Format every line of the entries below as a JSON list of strings, one string per line, leaving out blank lines.

╭─ RAW RECORDS

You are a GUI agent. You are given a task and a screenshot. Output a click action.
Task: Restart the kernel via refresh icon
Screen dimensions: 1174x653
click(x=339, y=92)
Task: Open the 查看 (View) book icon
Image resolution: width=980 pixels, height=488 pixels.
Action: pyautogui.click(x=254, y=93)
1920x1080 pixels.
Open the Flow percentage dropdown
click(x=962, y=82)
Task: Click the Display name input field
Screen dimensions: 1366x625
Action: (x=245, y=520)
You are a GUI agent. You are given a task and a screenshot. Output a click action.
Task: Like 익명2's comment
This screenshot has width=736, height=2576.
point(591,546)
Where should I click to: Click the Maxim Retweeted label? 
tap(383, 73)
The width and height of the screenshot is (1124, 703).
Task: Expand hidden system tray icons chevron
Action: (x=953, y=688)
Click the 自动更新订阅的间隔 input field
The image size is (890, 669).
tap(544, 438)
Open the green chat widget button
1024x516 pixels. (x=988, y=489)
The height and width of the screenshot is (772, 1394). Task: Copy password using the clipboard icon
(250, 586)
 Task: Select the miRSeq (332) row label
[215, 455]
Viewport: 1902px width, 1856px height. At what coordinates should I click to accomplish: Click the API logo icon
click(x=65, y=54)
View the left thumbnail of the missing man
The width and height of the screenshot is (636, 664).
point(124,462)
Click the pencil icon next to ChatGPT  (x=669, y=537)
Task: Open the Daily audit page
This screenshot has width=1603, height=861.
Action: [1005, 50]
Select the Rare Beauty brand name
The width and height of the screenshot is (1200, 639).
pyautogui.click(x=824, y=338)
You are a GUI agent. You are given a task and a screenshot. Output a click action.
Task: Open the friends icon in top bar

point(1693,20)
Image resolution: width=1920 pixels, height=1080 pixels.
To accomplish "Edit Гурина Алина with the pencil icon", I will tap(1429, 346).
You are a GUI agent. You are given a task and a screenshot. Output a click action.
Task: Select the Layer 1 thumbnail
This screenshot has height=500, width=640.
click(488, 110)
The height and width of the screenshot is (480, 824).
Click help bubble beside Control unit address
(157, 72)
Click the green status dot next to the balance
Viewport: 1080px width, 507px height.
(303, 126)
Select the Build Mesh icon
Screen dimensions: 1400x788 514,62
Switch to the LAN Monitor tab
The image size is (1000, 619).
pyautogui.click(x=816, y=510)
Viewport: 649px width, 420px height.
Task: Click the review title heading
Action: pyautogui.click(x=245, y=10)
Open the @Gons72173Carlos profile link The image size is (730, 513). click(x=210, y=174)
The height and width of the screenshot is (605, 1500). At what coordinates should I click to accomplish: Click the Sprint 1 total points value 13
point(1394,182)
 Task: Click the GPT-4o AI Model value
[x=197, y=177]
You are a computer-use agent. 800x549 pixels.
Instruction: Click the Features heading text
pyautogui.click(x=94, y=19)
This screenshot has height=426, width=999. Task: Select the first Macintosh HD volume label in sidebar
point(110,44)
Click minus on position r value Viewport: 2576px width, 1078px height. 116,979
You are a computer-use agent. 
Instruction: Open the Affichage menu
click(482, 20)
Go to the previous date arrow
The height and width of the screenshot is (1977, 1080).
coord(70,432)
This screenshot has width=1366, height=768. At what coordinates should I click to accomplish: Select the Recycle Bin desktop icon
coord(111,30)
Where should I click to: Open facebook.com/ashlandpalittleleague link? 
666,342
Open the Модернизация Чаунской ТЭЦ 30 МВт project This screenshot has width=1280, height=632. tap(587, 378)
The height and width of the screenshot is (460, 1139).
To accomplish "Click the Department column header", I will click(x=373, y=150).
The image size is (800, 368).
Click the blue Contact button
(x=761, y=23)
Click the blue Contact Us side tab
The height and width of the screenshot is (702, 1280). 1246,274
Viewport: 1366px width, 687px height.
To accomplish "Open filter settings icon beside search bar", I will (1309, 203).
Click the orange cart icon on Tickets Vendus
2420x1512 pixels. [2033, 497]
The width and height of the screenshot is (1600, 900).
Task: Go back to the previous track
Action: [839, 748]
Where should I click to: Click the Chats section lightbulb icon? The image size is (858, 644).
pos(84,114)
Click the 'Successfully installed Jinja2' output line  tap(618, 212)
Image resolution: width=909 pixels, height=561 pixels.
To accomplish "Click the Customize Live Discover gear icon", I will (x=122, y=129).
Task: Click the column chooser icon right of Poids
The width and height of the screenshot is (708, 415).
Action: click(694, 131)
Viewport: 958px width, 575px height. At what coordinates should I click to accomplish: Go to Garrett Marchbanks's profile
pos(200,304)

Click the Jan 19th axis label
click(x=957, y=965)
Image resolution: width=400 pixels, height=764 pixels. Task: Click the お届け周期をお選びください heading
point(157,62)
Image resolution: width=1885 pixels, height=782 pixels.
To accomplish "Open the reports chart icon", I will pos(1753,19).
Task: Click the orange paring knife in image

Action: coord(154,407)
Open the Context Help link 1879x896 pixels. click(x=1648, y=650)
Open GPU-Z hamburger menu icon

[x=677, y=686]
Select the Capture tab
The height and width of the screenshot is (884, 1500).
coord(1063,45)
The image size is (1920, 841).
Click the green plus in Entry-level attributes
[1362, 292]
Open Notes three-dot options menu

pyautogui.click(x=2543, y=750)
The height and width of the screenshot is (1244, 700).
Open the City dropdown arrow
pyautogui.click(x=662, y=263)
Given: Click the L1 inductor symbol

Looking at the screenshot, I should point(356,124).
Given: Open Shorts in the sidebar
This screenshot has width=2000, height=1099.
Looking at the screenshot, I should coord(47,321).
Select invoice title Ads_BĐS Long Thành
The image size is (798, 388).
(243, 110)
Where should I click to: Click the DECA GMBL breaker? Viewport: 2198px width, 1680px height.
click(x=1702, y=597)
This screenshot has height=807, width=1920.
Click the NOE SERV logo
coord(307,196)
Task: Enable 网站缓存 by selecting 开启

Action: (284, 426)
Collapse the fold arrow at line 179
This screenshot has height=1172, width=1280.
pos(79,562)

╰─

* RESULT OF THIS EXERCISE
[
  "You are a GUI agent. You are given a task and a screenshot. Output a click action.",
  "Task: Restart the kernel via refresh icon",
  "Screen dimensions: 1174x653",
  "click(x=339, y=92)",
  "Task: Open the 查看 (View) book icon",
  "Image resolution: width=980 pixels, height=488 pixels.",
  "Action: pyautogui.click(x=254, y=93)",
  "1920x1080 pixels.",
  "Open the Flow percentage dropdown",
  "click(x=962, y=82)",
  "Task: Click the Display name input field",
  "Screen dimensions: 1366x625",
  "Action: (x=245, y=520)",
  "You are a GUI agent. You are given a task and a screenshot. Output a click action.",
  "Task: Like 익명2's comment",
  "This screenshot has width=736, height=2576.",
  "point(591,546)",
  "Where should I click to: Click the Maxim Retweeted label? ",
  "tap(383, 73)",
  "The width and height of the screenshot is (1124, 703).",
  "Task: Expand hidden system tray icons chevron",
  "Action: (x=953, y=688)",
  "Click the 自动更新订阅的间隔 input field",
  "The image size is (890, 669).",
  "tap(544, 438)",
  "Open the green chat widget button",
  "1024x516 pixels. (x=988, y=489)",
  "The height and width of the screenshot is (772, 1394). Task: Copy password using the clipboard icon",
  "(250, 586)",
  " Task: Select the miRSeq (332) row label",
  "[215, 455]",
  "Viewport: 1902px width, 1856px height. At what coordinates should I click to accomplish: Click the API logo icon",
  "click(x=65, y=54)",
  "View the left thumbnail of the missing man",
  "The width and height of the screenshot is (636, 664).",
  "point(124,462)",
  "Click the pencil icon next to ChatGPT  (x=669, y=537)",
  "Task: Open the Daily audit page",
  "This screenshot has width=1603, height=861.",
  "Action: [1005, 50]",
  "Select the Rare Beauty brand name",
  "The width and height of the screenshot is (1200, 639).",
  "pyautogui.click(x=824, y=338)",
  "You are a GUI agent. You are given a task and a screenshot. Output a click action.",
  "Task: Open the friends icon in top bar",
  "point(1693,20)",
  "Image resolution: width=1920 pixels, height=1080 pixels.",
  "To accomplish \"Edit Гурина Алина with the pencil icon\", I will tap(1429, 346).",
  "You are a GUI agent. You are given a task and a screenshot. Output a click action.",
  "Task: Select the Layer 1 thumbnail",
  "This screenshot has height=500, width=640.",
  "click(488, 110)",
  "The height and width of the screenshot is (480, 824).",
  "Click help bubble beside Control unit address",
  "(157, 72)",
  "Click the green status dot next to the balance",
  "Viewport: 1080px width, 507px height.",
  "(303, 126)",
  "Select the Build Mesh icon",
  "Screen dimensions: 1400x788 514,62",
  "Switch to the LAN Monitor tab",
  "The image size is (1000, 619).",
  "pyautogui.click(x=816, y=510)",
  "Viewport: 649px width, 420px height.",
  "Task: Click the review title heading",
  "Action: pyautogui.click(x=245, y=10)",
  "Open the @Gons72173Carlos profile link The image size is (730, 513). click(x=210, y=174)",
  "The height and width of the screenshot is (605, 1500). At what coordinates should I click to accomplish: Click the Sprint 1 total points value 13",
  "point(1394,182)",
  " Task: Click the GPT-4o AI Model value",
  "[x=197, y=177]",
  "You are a computer-use agent. 800x549 pixels.",
  "Instruction: Click the Features heading text",
  "pyautogui.click(x=94, y=19)",
  "This screenshot has height=426, width=999. Task: Select the first Macintosh HD volume label in sidebar",
  "point(110,44)",
  "Click minus on position r value Viewport: 2576px width, 1078px height. 116,979",
  "You are a computer-use agent. ",
  "Instruction: Open the Affichage menu",
  "click(482, 20)",
  "Go to the previous date arrow",
  "The height and width of the screenshot is (1977, 1080).",
  "coord(70,432)",
  "This screenshot has width=1366, height=768. At what coordinates should I click to accomplish: Select the Recycle Bin desktop icon",
  "coord(111,30)",
  "Where should I click to: Open facebook.com/ashlandpalittleleague link? ",
  "666,342",
  "Open the Модернизация Чаунской ТЭЦ 30 МВт project This screenshot has width=1280, height=632. tap(587, 378)",
  "The height and width of the screenshot is (460, 1139).",
  "To accomplish \"Click the Department column header\", I will click(x=373, y=150).",
  "The image size is (800, 368).",
  "Click the blue Contact button",
  "(x=761, y=23)",
  "Click the blue Contact Us side tab",
  "The height and width of the screenshot is (702, 1280). 1246,274",
  "Viewport: 1366px width, 687px height.",
  "To accomplish \"Open filter settings icon beside search bar\", I will (1309, 203).",
  "Click the orange cart icon on Tickets Vendus",
  "2420x1512 pixels. [2033, 497]",
  "The width and height of the screenshot is (1600, 900).",
  "Task: Go back to the previous track",
  "Action: [839, 748]",
  "Where should I click to: Click the Chats section lightbulb icon? The image size is (858, 644).",
  "pos(84,114)",
  "Click the 'Successfully installed Jinja2' output line  tap(618, 212)",
  "Image resolution: width=909 pixels, height=561 pixels.",
  "To accomplish \"Click the Customize Live Discover gear icon\", I will (x=122, y=129).",
  "Task: Click the column chooser icon right of Poids",
  "The width and height of the screenshot is (708, 415).",
  "Action: click(694, 131)",
  "Viewport: 958px width, 575px height. At what coordinates should I click to accomplish: Go to Garrett Marchbanks's profile",
  "pos(200,304)",
  "Click the Jan 19th axis label",
  "click(x=957, y=965)",
  "Image resolution: width=400 pixels, height=764 pixels. Task: Click the お届け周期をお選びください heading",
  "point(157,62)",
  "Image resolution: width=1885 pixels, height=782 pixels.",
  "To accomplish \"Open the reports chart icon\", I will pos(1753,19).",
  "Task: Click the orange paring knife in image",
  "Action: coord(154,407)",
  "Open the Context Help link 1879x896 pixels. click(x=1648, y=650)",
  "Open GPU-Z hamburger menu icon",
  "[x=677, y=686]",
  "Select the Capture tab",
  "The height and width of the screenshot is (884, 1500).",
  "coord(1063,45)",
  "The image size is (1920, 841).",
  "Click the green plus in Entry-level attributes",
  "[1362, 292]",
  "Open Notes three-dot options menu",
  "pyautogui.click(x=2543, y=750)",
  "The height and width of the screenshot is (1244, 700).",
  "Open the City dropdown arrow",
  "pyautogui.click(x=662, y=263)",
  "Given: Click the L1 inductor symbol",
  "Looking at the screenshot, I should point(356,124).",
  "Given: Open Shorts in the sidebar",
  "This screenshot has width=2000, height=1099.",
  "Looking at the screenshot, I should coord(47,321).",
  "Select invoice title Ads_BĐS Long Thành",
  "The image size is (798, 388).",
  "(243, 110)",
  "Where should I click to: Click the DECA GMBL breaker? Viewport: 2198px width, 1680px height.",
  "click(x=1702, y=597)",
  "This screenshot has height=807, width=1920.",
  "Click the NOE SERV logo",
  "coord(307,196)",
  "Task: Enable 网站缓存 by selecting 开启",
  "Action: (284, 426)",
  "Collapse the fold arrow at line 179",
  "This screenshot has height=1172, width=1280.",
  "pos(79,562)"
]